Cette solution n’est pas inédite puisque la jurisprudence a déjà admis que la prescription n’est interrompue qu’à l’égard de celui que l’on veut empêcher de prescrire (v. Cass. 3eciv., 23 févr. 2000, n° 98-18.340, Bull. civ. III, n° 39, qui retient la fin de non-recevoir tirée de l’expiration du délai décennal pour une citation en justice ayant été adressée à l’assureur dommages-ouvrage et non à l’assureur de responsabilité civile décennale) et que l’interruption de la prescription est limitée à la police visée dans l’acte interruptif (Civ. 1re, 21 mars 1995, n° 92-13.286, refusant d'admettre une indivisibilité entre une police garantissant les dommages matériels et une autre couvrant les pertes d'exploitation). En outre, une solution similaire a été retenue en matière d’assurance des risques de la construction, notamment dans un arrêt de la troisième chambre civile du 4 juin 2009 (Cass. 3e civ., 4 juin 2009, n° 08-12.661, Bull. civ. III, n° 128) exposant que « la reconnaissance de garantie de l’assureur dommages-ouvrage, au titre d'une assurance de chose, ne pouvait valoir reconnaissance de responsabilité d'un constructeur même si cet assureur était aussi, pour le même ouvrage, assureur de responsabilité civile de ce constructeur, la cour d'appel en a exactement déduit que l'action, qui n'avait jamais été interrompue à l'égard de l'assureur décennal avant l'expiration du délai de garantie, était prescrite ».

Toutefois, un doute pouvait subsister puisqu’un arrêt avait admis que l’interruption pouvait s’étendre d’une action à une autre dès lors qu’elles tendaient à un seul et même but (Cass. 3e civ., 22 sept. 2004, n° 03-10.923, Bull. civ. III, n° 152 ayant jugé que « si, en principe, l'interruption de la prescription ne peut s'étendre d'une action à une autre, il en est autrement lorsque les deux actions, quoiqu'ayant des causes distinctes, tendent à un seul et même but », pour en déduire que « l'action en responsabilité contractuelle n'était pas prescrite pour avoir été interrompue par l'action engagée initialement sur le fondement de la garantie décennale »).
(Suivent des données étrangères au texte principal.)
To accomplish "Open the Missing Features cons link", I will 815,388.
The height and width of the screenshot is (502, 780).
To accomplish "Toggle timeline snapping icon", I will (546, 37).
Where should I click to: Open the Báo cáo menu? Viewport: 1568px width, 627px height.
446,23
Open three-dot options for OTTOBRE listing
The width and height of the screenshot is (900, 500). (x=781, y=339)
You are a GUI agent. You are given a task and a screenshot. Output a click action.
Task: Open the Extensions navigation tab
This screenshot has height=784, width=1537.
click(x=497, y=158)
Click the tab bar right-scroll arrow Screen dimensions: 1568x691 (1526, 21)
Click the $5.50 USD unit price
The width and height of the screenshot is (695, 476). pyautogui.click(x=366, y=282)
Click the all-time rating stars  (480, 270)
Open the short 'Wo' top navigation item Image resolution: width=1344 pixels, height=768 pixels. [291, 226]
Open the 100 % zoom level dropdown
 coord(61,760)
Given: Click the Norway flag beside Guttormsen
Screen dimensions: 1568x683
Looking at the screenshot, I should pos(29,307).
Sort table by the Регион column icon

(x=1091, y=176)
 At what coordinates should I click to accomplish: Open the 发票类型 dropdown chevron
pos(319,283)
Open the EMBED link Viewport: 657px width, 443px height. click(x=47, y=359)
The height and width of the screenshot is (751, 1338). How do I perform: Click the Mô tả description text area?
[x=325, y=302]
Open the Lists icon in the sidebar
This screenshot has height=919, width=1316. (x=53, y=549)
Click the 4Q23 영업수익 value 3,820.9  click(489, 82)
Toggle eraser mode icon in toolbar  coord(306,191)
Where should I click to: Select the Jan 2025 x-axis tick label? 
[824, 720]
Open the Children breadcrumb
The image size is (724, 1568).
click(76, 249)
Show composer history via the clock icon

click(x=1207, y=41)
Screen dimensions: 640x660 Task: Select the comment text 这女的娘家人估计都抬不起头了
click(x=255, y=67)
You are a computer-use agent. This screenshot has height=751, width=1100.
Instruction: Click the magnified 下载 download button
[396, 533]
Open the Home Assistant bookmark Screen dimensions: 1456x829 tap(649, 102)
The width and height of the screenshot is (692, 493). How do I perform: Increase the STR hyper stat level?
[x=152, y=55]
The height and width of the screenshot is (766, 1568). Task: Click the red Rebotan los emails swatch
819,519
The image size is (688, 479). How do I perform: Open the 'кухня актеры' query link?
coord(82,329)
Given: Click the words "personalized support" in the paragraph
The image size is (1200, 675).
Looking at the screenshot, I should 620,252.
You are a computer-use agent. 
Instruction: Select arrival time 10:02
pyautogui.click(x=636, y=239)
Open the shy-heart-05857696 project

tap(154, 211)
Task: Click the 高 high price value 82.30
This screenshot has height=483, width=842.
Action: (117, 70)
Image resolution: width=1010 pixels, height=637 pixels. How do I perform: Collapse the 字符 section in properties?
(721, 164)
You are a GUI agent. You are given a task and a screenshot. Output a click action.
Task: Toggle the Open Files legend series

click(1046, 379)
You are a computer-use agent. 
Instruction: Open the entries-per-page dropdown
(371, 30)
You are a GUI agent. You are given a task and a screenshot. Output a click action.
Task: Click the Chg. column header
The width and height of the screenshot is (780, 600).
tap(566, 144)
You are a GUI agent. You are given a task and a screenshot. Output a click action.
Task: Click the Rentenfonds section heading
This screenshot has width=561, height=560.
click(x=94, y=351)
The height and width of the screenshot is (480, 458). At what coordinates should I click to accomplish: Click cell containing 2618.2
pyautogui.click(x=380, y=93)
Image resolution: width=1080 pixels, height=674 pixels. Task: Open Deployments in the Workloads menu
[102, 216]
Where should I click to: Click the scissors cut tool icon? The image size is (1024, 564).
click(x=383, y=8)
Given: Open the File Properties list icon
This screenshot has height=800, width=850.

Dans cette affaire, les juges considèrent que peu importe que les deux polices aient finalement le même but, à savoir l’obtention du paiement des travaux de reprise des désordres, l’objet étant différent, celles-ci ne peuvent être assimilées. Cette solution paraît sévère puisqu’elle appelle à la vigilance le maître de l’ouvrage ou son conseil qui doivent s’assurer de mettre en cause l’ensemble des parties et des contrats pouvant être concernés. Néanmoins, en pratique, cette solution est adaptée, les deux contrats étant souvent gérés par des services différents au sein des compagnies d’assurances et les uns n’étant pas toujours informés qu’une procédure est engagée au titre de l’un ou l’autre des contrats.